[Data provided]

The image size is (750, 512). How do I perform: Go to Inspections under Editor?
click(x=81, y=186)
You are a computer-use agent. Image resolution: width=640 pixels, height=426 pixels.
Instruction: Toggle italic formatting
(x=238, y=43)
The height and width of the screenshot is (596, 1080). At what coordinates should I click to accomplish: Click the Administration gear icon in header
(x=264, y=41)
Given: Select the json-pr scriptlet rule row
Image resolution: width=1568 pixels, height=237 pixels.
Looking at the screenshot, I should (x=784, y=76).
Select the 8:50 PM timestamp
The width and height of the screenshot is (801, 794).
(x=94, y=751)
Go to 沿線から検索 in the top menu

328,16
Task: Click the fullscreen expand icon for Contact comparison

[/Data provided]
[Data provided]

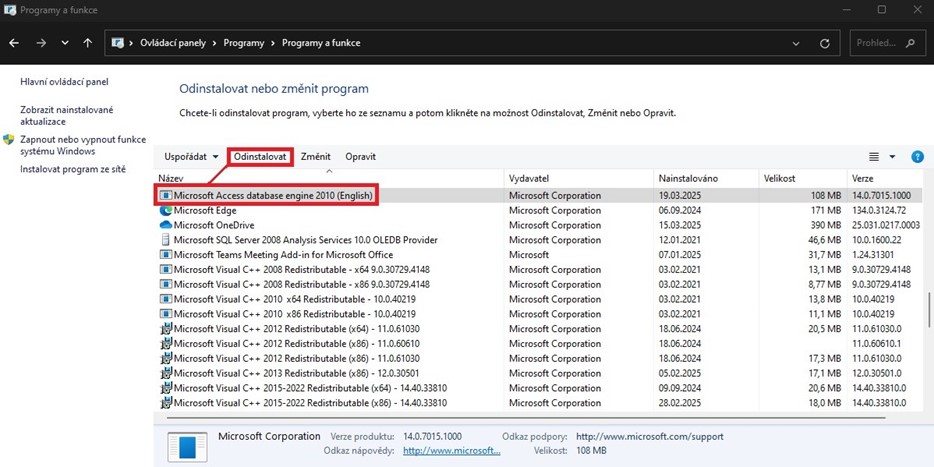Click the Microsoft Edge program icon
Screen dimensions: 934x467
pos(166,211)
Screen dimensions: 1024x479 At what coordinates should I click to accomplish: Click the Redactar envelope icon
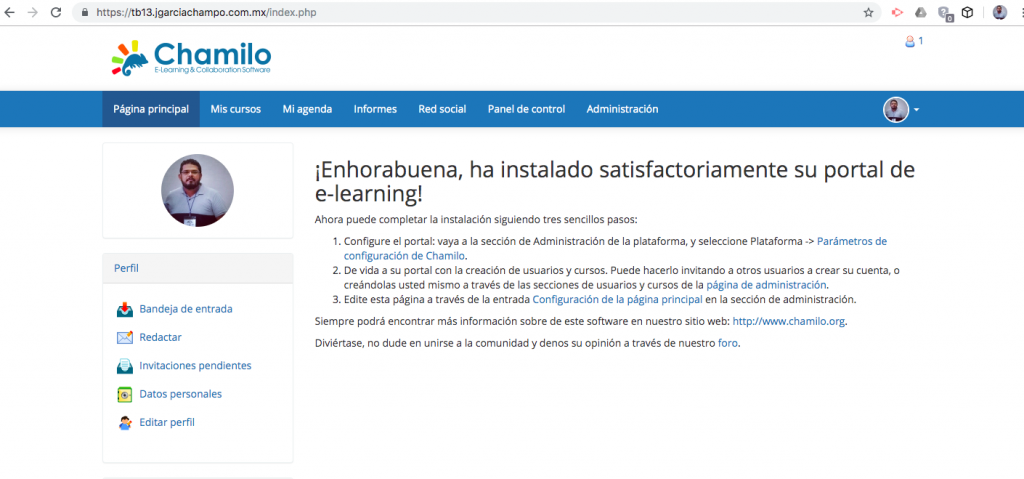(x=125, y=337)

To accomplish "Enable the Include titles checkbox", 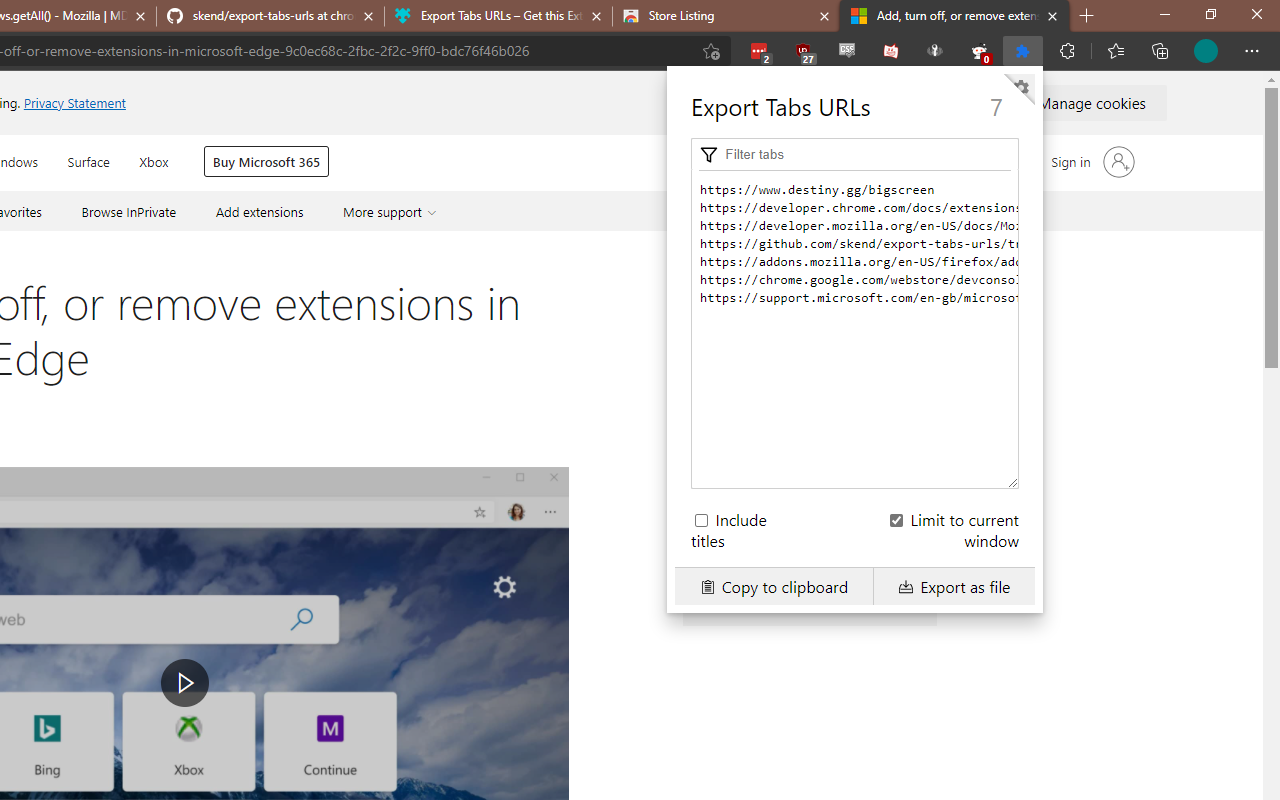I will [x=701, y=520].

[/Data provided]
[Data provided]

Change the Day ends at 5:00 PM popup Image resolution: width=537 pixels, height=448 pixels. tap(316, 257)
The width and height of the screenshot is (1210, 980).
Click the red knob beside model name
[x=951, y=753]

[/Data provided]

The answer is the lines above between the line holding "Go to 沿線から検索 in the top menu" and the line holding "Task: Click the", inclusive, each written out exactly, and no others.

Response:
Go to 沿線から検索 in the top menu

328,16
Task: Click the fullscreen expand icon for Contact comparison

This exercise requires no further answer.